## start RAW RECORDS

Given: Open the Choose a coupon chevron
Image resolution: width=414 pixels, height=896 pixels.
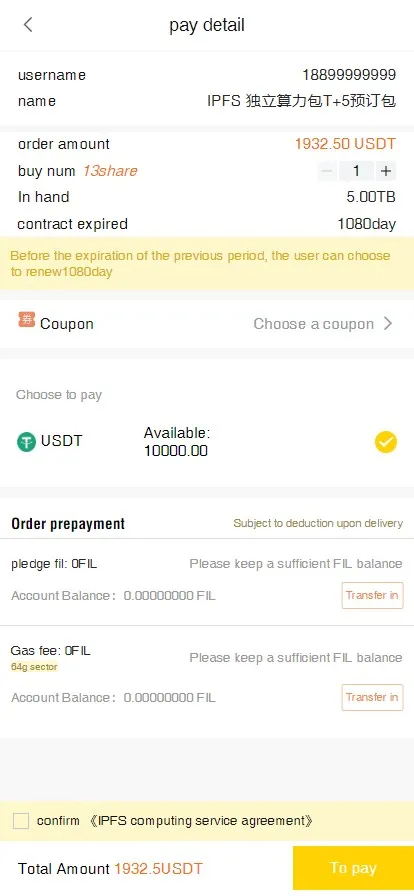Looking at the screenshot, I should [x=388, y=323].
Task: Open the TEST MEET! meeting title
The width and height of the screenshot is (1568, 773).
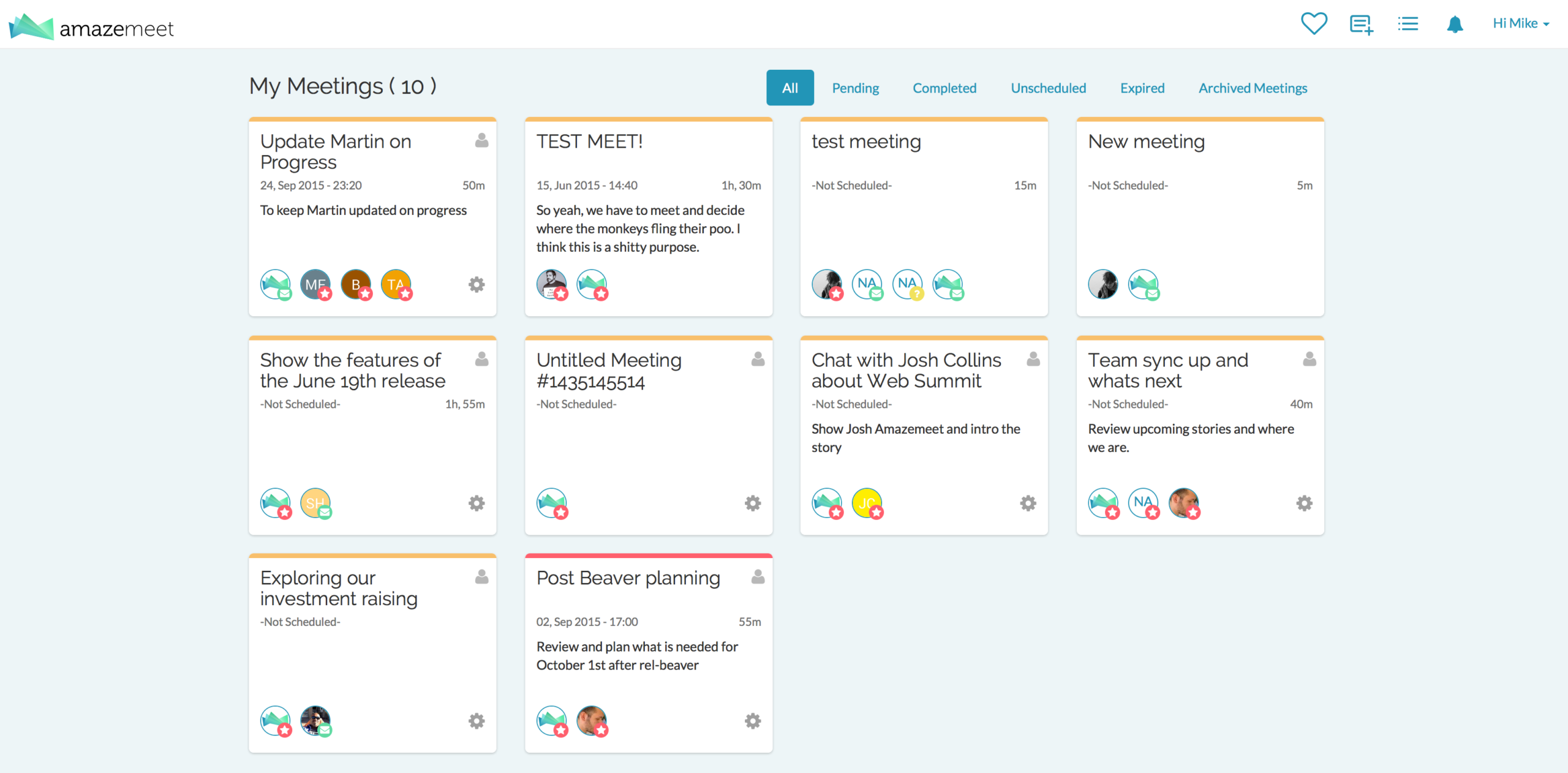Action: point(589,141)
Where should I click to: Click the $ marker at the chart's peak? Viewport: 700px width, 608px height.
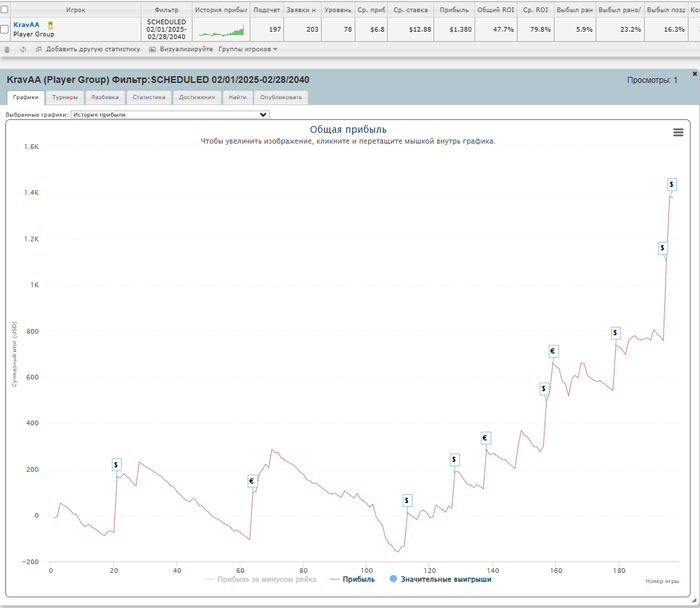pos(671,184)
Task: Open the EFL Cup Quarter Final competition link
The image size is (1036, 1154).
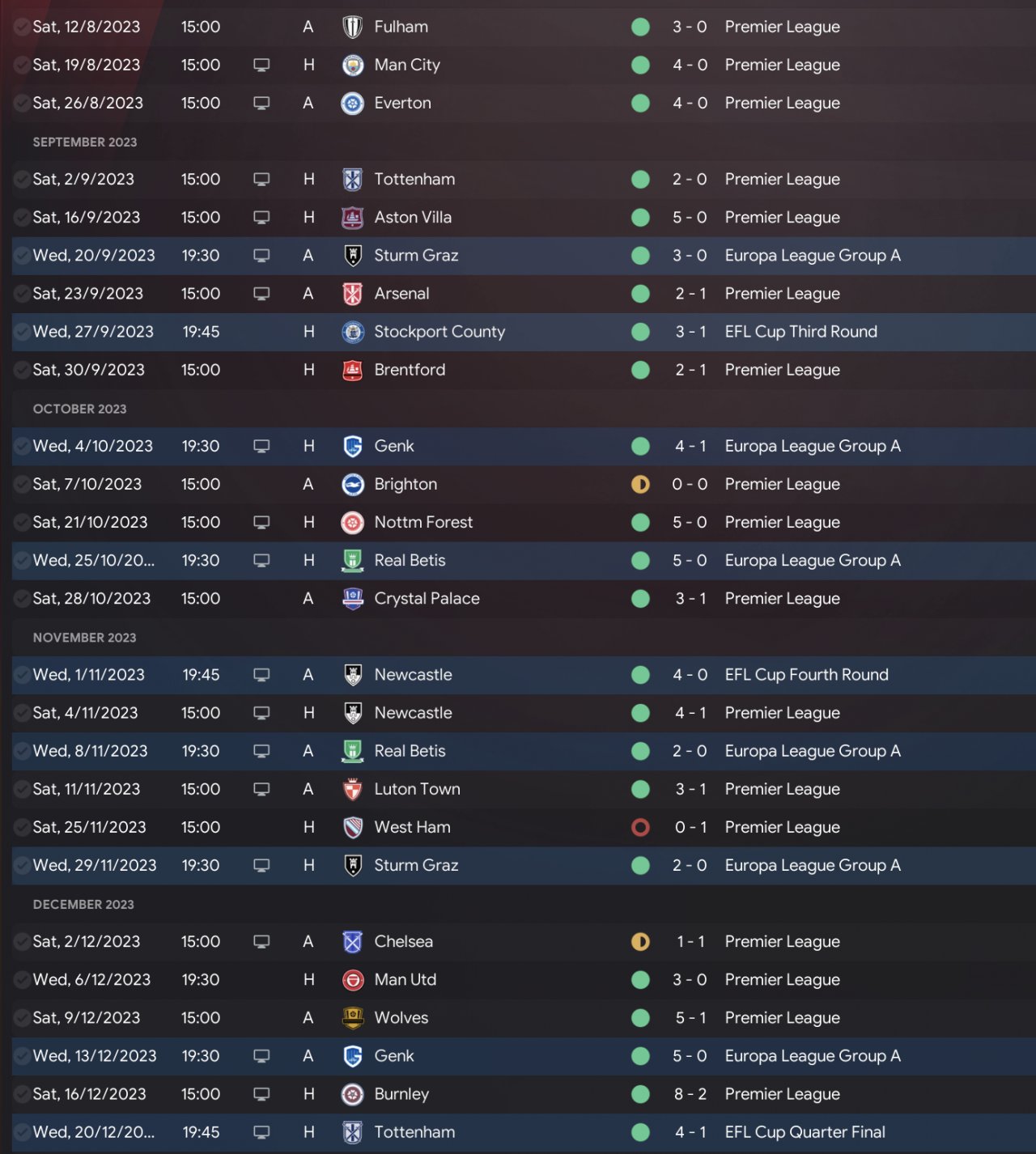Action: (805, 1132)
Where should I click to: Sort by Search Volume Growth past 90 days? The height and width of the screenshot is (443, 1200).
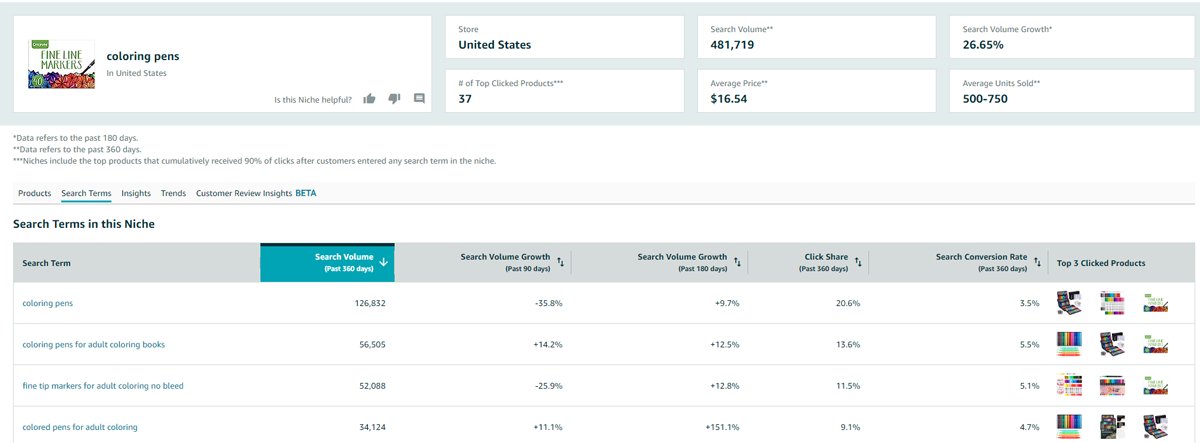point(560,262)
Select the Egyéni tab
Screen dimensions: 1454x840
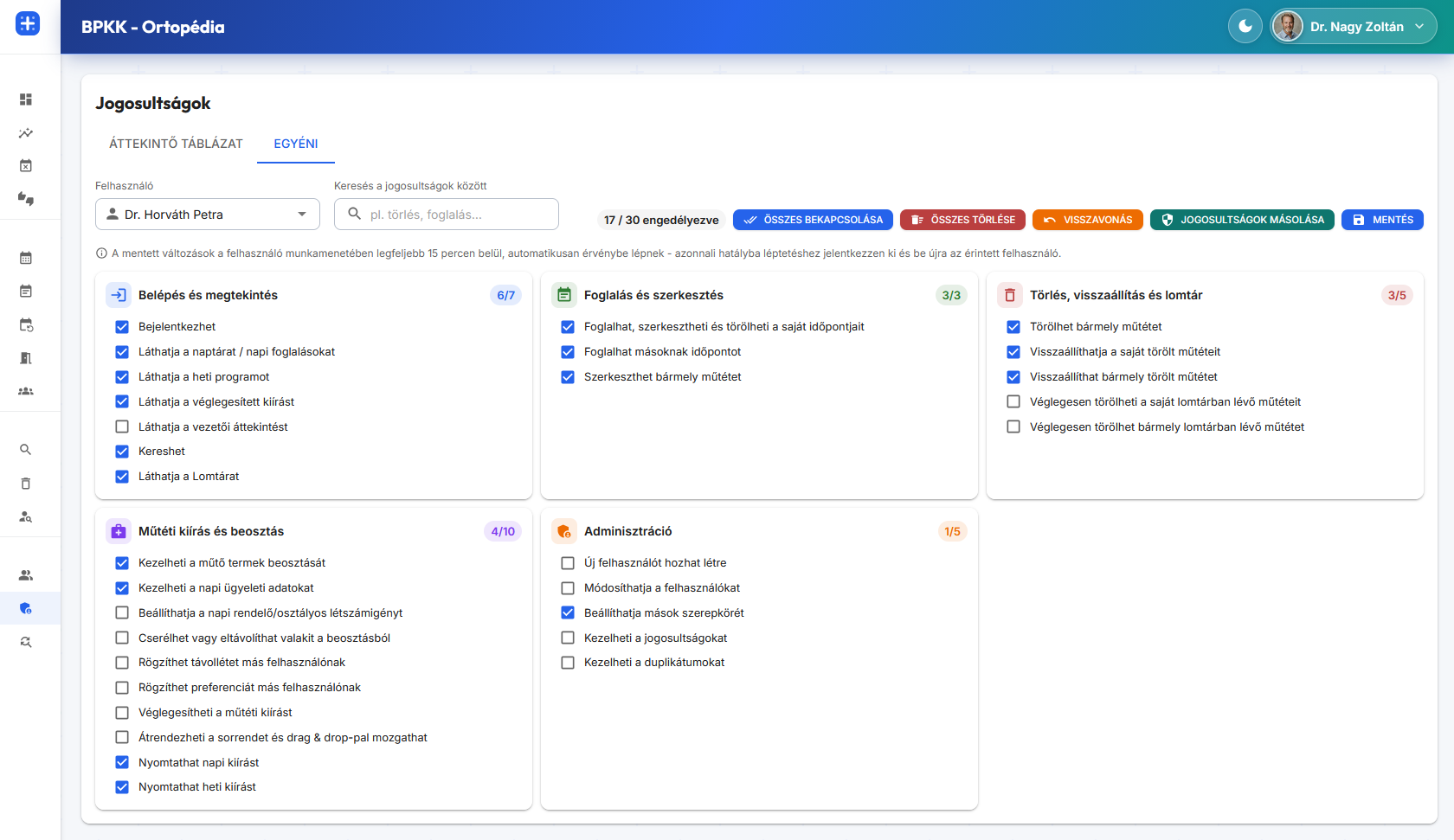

## end RAW RECORDS

▸ **STATED GOAL**:
Could you recast all the entries above as a single numbered list of their lines, skipping any blank lines and leaving the pictures out?

▸ **SOLUTION TO THE PROBLEM**:
1. Given: Open the Choose a coupon chevron
2. Image resolution: width=414 pixels, height=896 pixels.
3. Looking at the screenshot, I should [x=388, y=323].
4. Task: Open the TEST MEET! meeting title
5. The width and height of the screenshot is (1568, 773).
6. Action: point(589,141)
7. Where should I click to: Click the $ marker at the chart's peak? Viewport: 700px width, 608px height.
8. pos(671,184)
9. Task: Open the EFL Cup Quarter Final competition link
10. The image size is (1036, 1154).
11. Action: (805, 1132)
12. Where should I click to: Sort by Search Volume Growth past 90 days? The height and width of the screenshot is (443, 1200).
13. point(560,262)
14. Select the Egyéni tab
15. Screen dimensions: 1454x840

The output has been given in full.